[Stored data entries]
[Start of Attachment]

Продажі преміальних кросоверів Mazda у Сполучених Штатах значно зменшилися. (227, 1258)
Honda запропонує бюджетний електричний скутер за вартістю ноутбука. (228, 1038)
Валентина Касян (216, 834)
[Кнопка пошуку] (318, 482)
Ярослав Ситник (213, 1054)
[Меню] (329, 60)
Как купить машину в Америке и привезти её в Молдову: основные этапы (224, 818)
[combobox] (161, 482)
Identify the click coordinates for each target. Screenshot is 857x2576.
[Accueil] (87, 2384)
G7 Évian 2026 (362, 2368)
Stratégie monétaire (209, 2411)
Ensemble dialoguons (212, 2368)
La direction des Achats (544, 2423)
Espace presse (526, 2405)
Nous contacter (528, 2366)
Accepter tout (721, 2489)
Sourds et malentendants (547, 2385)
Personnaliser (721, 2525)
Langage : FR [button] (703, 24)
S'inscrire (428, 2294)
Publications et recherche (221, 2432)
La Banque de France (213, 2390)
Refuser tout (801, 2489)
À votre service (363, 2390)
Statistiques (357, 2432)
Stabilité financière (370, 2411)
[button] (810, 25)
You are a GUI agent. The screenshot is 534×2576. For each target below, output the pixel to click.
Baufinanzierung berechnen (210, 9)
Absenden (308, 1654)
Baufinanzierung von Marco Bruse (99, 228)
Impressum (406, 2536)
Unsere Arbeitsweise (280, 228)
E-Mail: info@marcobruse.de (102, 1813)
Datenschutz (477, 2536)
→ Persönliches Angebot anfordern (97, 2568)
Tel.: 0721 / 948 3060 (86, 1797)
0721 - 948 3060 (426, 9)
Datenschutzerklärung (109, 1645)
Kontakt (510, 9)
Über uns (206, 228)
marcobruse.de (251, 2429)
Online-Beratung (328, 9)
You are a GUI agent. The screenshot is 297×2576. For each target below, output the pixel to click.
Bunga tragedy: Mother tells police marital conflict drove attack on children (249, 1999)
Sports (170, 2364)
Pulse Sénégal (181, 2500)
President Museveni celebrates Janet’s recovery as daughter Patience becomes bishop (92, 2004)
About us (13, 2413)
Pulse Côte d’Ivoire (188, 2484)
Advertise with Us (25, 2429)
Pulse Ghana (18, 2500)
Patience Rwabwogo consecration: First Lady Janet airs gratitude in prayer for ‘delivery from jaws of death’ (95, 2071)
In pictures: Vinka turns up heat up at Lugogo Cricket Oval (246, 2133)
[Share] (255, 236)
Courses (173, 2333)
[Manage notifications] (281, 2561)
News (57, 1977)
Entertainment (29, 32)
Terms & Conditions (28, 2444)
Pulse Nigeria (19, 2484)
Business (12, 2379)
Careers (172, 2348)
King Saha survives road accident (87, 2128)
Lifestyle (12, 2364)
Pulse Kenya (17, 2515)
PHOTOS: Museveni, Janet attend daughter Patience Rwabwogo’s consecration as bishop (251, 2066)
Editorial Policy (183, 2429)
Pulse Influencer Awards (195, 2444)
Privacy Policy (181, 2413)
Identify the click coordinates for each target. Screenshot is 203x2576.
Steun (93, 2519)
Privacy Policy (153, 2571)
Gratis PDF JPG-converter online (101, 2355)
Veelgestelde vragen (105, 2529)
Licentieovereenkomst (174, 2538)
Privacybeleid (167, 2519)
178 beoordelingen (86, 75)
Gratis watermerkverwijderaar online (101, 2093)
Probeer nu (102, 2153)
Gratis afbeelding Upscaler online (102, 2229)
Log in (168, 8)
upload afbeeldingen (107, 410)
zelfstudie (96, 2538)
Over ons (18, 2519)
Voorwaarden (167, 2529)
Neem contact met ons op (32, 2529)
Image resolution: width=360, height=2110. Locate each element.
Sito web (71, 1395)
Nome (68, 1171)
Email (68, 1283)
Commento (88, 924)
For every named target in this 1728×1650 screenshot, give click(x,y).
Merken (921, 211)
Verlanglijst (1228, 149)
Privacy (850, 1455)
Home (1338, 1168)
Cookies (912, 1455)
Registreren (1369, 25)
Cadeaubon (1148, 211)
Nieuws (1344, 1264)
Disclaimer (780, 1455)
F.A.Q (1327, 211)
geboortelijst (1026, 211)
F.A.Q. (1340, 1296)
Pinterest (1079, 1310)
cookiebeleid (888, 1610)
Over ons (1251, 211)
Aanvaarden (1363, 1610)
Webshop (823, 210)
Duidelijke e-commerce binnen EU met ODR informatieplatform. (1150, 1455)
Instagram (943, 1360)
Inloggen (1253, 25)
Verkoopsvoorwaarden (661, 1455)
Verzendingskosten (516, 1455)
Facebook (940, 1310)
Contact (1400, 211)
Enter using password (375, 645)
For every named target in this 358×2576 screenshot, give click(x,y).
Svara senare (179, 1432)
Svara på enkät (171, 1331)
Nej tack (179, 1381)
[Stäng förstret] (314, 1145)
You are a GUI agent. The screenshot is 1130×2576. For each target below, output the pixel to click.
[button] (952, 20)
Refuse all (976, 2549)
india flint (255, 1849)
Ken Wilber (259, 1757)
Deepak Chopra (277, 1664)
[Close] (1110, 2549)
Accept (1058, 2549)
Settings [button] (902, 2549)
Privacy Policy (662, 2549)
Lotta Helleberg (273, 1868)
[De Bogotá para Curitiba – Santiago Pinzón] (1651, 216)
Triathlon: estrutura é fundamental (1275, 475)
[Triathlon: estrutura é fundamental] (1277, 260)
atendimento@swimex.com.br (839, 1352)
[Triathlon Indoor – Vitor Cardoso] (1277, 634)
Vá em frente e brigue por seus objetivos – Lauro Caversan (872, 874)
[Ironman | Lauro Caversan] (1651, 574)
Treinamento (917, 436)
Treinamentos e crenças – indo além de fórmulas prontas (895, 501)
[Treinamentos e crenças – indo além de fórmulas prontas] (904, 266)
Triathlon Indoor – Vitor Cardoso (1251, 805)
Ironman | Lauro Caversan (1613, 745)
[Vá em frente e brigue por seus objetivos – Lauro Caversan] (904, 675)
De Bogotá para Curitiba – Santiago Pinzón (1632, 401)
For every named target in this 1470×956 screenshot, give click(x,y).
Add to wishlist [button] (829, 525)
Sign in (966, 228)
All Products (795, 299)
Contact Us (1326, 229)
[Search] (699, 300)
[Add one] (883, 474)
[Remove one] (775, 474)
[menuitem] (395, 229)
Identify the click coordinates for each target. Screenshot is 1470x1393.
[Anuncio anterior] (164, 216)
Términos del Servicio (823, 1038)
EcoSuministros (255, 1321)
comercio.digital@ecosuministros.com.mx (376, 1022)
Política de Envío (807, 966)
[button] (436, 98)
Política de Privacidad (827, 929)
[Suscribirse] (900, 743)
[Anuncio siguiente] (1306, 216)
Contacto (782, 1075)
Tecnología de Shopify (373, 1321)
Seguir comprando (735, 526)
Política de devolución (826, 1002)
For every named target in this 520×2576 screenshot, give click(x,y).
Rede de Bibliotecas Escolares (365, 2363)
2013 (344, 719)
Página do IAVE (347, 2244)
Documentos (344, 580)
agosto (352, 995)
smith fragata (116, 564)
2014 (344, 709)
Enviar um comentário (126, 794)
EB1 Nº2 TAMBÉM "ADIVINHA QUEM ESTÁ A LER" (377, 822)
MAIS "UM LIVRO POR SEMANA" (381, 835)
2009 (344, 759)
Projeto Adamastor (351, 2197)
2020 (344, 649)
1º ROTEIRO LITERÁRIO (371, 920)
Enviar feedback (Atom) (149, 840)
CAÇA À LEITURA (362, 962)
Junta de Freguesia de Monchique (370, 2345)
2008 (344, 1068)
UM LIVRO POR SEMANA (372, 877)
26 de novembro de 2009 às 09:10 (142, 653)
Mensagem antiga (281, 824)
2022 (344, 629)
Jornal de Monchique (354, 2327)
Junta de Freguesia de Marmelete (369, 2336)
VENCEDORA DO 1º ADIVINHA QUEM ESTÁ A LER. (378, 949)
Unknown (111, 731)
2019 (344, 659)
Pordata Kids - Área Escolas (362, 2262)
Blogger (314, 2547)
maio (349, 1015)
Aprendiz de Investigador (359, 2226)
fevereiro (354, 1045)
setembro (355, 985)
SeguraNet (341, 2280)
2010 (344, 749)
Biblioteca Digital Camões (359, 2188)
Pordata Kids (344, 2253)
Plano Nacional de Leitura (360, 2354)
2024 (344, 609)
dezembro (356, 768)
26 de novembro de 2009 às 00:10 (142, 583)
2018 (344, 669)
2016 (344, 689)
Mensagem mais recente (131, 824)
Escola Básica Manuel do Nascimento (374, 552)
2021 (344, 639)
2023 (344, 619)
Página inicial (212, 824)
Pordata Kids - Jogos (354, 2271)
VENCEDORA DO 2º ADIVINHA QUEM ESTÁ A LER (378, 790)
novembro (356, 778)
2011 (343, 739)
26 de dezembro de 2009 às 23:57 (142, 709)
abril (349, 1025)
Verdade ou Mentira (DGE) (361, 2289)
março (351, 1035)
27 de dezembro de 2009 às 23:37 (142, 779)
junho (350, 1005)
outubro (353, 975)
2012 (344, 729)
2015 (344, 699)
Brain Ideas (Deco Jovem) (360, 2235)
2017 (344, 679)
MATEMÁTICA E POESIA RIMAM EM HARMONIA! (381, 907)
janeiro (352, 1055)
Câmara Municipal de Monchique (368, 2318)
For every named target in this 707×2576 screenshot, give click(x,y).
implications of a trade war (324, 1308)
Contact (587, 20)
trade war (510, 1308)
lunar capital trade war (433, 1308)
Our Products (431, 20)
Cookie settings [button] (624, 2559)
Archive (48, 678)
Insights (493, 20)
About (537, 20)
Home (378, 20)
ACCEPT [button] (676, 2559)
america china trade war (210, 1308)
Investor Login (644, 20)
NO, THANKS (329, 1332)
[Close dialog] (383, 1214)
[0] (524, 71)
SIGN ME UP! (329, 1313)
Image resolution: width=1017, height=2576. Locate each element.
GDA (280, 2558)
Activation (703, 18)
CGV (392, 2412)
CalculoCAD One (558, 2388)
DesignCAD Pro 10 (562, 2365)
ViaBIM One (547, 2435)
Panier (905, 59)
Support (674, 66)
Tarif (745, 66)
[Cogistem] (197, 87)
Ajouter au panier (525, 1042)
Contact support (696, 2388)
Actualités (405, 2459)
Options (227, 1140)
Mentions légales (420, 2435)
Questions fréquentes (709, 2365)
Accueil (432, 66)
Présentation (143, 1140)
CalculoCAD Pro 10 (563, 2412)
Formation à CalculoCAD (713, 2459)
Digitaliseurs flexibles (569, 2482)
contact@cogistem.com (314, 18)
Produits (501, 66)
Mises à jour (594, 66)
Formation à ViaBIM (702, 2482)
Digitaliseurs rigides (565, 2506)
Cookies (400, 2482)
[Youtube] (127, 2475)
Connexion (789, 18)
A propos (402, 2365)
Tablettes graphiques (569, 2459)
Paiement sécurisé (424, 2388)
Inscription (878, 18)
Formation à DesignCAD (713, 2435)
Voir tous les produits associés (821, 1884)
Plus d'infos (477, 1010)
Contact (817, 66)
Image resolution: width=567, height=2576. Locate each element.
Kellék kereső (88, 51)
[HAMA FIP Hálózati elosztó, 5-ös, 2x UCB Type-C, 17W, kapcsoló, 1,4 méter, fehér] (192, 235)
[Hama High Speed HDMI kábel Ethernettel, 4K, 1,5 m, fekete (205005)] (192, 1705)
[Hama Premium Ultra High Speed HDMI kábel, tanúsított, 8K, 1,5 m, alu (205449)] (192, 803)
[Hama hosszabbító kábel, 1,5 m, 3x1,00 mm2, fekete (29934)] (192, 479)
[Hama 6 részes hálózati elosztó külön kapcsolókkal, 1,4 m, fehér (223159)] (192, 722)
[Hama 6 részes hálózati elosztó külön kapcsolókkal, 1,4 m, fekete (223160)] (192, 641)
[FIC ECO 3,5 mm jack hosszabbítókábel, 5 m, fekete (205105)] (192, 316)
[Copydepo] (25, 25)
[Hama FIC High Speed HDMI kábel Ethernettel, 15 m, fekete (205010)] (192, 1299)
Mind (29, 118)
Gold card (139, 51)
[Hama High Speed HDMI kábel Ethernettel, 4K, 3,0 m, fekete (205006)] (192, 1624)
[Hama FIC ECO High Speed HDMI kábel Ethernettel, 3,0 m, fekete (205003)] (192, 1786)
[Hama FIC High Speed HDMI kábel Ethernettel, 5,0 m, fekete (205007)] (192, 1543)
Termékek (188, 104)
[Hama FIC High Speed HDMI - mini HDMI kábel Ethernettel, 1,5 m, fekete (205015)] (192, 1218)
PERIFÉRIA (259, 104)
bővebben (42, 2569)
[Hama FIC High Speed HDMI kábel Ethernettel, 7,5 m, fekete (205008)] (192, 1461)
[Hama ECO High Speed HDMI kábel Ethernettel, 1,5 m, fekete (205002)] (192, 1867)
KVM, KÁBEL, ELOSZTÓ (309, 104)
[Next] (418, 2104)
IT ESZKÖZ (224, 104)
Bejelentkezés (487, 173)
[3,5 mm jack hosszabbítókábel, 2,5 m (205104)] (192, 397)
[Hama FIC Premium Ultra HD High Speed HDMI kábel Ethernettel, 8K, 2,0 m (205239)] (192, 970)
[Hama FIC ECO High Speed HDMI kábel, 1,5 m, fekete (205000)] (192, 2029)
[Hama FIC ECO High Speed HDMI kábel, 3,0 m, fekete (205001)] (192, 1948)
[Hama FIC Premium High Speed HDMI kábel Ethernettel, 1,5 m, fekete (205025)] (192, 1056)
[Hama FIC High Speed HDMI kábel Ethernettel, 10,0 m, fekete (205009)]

[End of Attachment]

■ **What you should do**:
Return, with no change at all, every line in the entries above from the line containing "Insights (493, 20)" through the line containing "CGV (392, 2412)".

■ **Exercise response**:
Insights (493, 20)
About (537, 20)
Home (378, 20)
ACCEPT [button] (676, 2559)
america china trade war (210, 1308)
Investor Login (644, 20)
NO, THANKS (329, 1332)
[Close dialog] (383, 1214)
[0] (524, 71)
SIGN ME UP! (329, 1313)
Image resolution: width=1017, height=2576. Locate each element.
GDA (280, 2558)
Activation (703, 18)
CGV (392, 2412)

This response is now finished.